Степко вздрогнул, точно пораженный громом.

– Это я, государь отец! Добрый вечер! – спокойно приветствовал его сын.

– Ты?

– Я!

– А что тебя сюда принесло? Как в Самоборе? Что счета? Как госпожа Клара?

– Счета с госпожой Кларой покончены, – ответил Павел уже резче. – И, во всяком случае, не в пользу госпожи Клары!

– Что ты хочешь этим сказать?

– Хочу сказать, государь отец, что я мужчина, дворянин, а Клара… стыдно назвать ее тем именем, которое она заслуживает.

– Парень! Ты взбесился?

– Нет, ваша милость. Вы послали меня привести в порядок счета с госпожой Кларой.

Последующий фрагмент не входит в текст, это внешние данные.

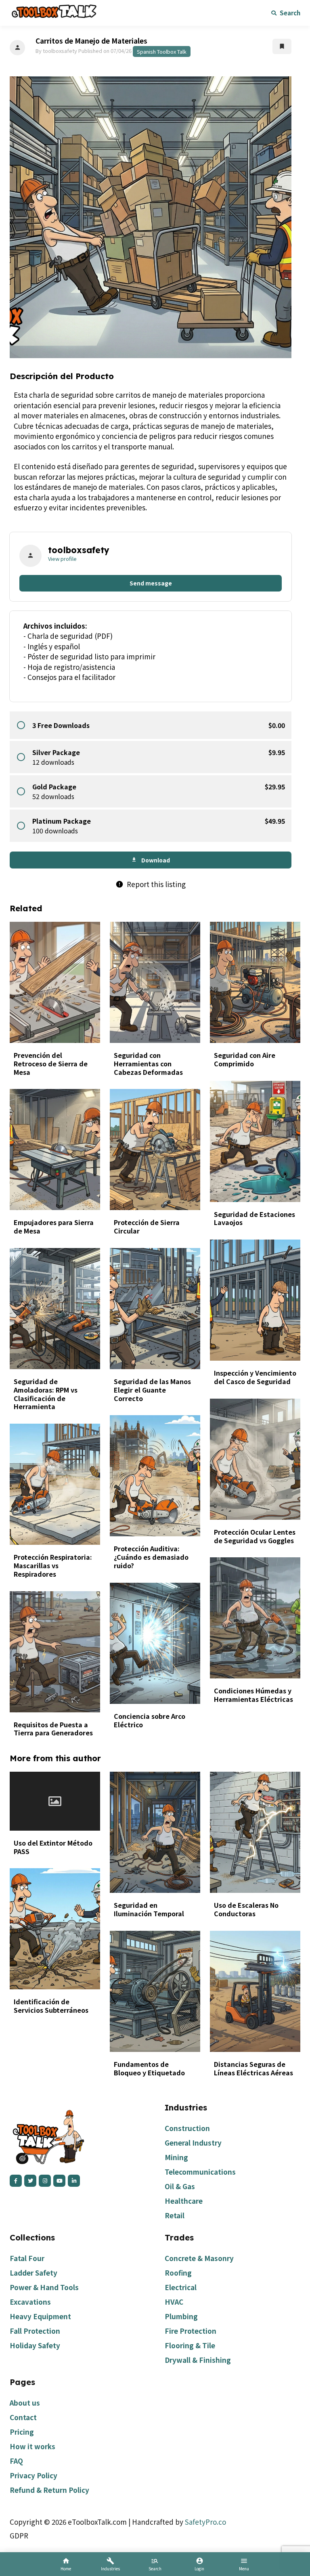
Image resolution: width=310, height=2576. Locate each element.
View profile (62, 558)
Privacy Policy (33, 2475)
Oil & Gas (180, 2186)
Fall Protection (35, 2331)
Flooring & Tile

А золотая змея задумала спутать мои и обвилась вокруг сердца, но я схватил ее крепко и отшвырнул от себя; сейчас мы квиты.

– Злоречивый язык, и ты смеешь так отзываться о благородной госпоже…

– Простите меня, ваша милость! Из вашего письма госпоже Кларе я понял, что ваша милость ее весьма почитает. Но моего отца, вероятно, обманули глаза. То, что подается немецким наемникам на обед, не годится на ужин хорватскому вельможе.

– Тысяча чертей! – Степко сердито топнул ногой. – Я вырву твой змеиный язык!

– Не сердитесь, государь отец. Простите. Порядочность подсказала мне, что делать. И слава богу, я вовремя покинул госпожу Клару, дабы не дать свершиться великому злу и защитить наше имя.

– Наше имя? Ты? Каким образом?

В этот миг гардины на двери словно бы заколыхались.

– Да, государь отец. На большой дороге, среди бела дня ваши люди напали на девушку, чтобы, подобно разбойникам, похитить ее.

Степко побледнел и злобно впился глазами в сына, как змея в свою добычу.

– Мои люди!.. Девушку? А кто? – выдавил он, задыхаясь от бешенства.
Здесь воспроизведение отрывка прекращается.